[Pacemaker] Problems getting DRBD started
Andreas Kurz
andreas at hastexo.com
Wed Mar 7 22:50:55 UTC 2012
Hello,
On 03/07/2012 01:46 PM, Hans Bert wrote:
> Hello,
>
> I am new to Pacemaker and Corosync and since three days I am trying to get my DRBD clustered nodes running, but only partial success.
>
> First I tried to get my DRBD running and it worked pretty good, as one node was primary master and the slave had a replicated UpToDate partition. (Turned automatic start off again via chkconfig)
>
> What I also did is to define the bonding-IP and it is also working good.
> The trouble came when I wanted to set up Pacemaker with Corosync to do the switch over and the complete handling of the DRBD and the cluster IP.
>
> With the below defined configuration set the bonding-cluster-IP is set correctly and the DRBD is started by pacemaker, but as you can see not correctly and the drbd_fs is not mounted as I would expect it to be.
>
> The cluster-IP is set correctly even if I just define the three primitives and the values stonith-enabled="false", no-quorum-policy="ignore" and resource-stickiness="1".
>
> Has anyone an idea what I have configured wrong?
>
> Do I realy need everything I have configured or can I for example remove the 'location'-part?

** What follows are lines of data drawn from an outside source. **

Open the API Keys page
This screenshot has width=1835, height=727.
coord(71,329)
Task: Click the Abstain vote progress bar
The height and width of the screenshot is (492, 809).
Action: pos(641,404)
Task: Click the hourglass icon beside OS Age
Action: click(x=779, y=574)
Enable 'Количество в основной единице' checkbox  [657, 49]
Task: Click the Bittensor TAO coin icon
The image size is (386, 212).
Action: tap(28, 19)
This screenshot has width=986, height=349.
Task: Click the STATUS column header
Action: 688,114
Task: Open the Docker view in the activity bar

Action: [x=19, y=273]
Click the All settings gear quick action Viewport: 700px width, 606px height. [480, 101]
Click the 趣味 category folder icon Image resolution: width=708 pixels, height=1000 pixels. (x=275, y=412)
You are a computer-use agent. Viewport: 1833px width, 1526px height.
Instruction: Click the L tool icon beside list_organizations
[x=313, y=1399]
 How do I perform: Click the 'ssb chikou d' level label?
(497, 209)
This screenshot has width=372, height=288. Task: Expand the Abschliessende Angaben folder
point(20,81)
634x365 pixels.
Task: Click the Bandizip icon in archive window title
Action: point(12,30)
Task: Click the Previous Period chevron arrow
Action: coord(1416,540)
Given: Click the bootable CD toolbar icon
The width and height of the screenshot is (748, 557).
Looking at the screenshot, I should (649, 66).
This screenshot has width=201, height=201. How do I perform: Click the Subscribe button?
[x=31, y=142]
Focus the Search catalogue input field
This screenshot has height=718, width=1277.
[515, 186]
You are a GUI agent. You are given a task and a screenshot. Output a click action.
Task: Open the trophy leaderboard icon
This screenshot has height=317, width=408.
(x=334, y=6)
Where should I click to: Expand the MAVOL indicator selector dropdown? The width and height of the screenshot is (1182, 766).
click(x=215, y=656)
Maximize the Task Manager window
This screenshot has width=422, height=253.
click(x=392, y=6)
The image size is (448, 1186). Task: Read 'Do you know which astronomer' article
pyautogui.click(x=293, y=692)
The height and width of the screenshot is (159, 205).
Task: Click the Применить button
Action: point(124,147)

If you don't care where the Master is running, you can omit the location
rule.
>
> A side comment: Under normal circumstances I have read the the drbd is the top primitive and all other derived from this (are started if drbd came up correctly). Does it make sense to take the cluster-ip-primitive as this "top primitive" ?
>
> The OS is a normal Fedora 16 with installed pre build pacemaker-1.1.6, drbd-heartbeat-8.3.11, heartbeat-3.0 and corosync-1.4.2 RPMs.
heartbeat?
>
>
> ============
> Last updated: Wed Mar 7 13:11:37 2012
> Last change: Wed Mar 7 11:43:19 2012 via cibadmin on testhost-3-1
> Stack: openais
> Current DC: testhost-3-1 - partition with quorum
> Version: 1.1.6-4.fc16-89678d4947c5bd466e2f31acd58ea4e1edb854d5
> 2 Nodes configured, 2 expected votes
> 4 Resources configured.
> ============
>
> Online: [ testhost-3-1 testhost-3-2 ]
>
> bonding-cluster-ip (ocf::heartbeat:IPaddr2): Started testhost-3-1
>
> Failed actions:
> drbd_r0_monitor_0 (node=testhost-3-2, call=2, rc=6, status=complete): not configured
> drbd_r0:0_start_0 (node=testhost-3-2, call=28, rc=1, status=complete): unknown error
> drbd_r0_fs_start_0 (node=testhost-3-2, call=7, rc=5, status=complete): not installed
You should find some nice log entries in your /var/log/messages file
from the resource agents that give you valuable hints ... all errors
occur on node testhost-3-2. Don't forget to do a cleanup of the
resources after fixing the cause.
For Filesystem RA missing/wrong devices or mount point directories are
common errors.
For drbd begin with validating the config with "drbdadm dump all" ...
>
>
>
> ---------------------------------------------------------------------------------------------------
>
>
> attributes standby="off"
> node testhost-3-2 \
> attributes standby="off"
> primitive bonding-cluster-ip ocf:heartbeat:IPaddr2 \
> params ip="10.10.6.14" broadcast="10.10.6.255" nic="bond0:1" cidr_netmask="24" \
only define nic="bond0" ... if you want to identify the VIP easily,
define a label e.g. label="VIP"
Regards,
Andreas
--
Need help with Pacemaker?
http://www.hastexo.com/now
PS: one note to your drbd configuration below, inline
> op monitor interval="21s" timeout="5s"
> primitive drbd_r0 ocf:linbit:drbd \
> params drbd_resource="r0" \
> op monitor interval="59s" role="Master" timeout="30" \
> op monitor interval="60s" role="Slave" timeout="30"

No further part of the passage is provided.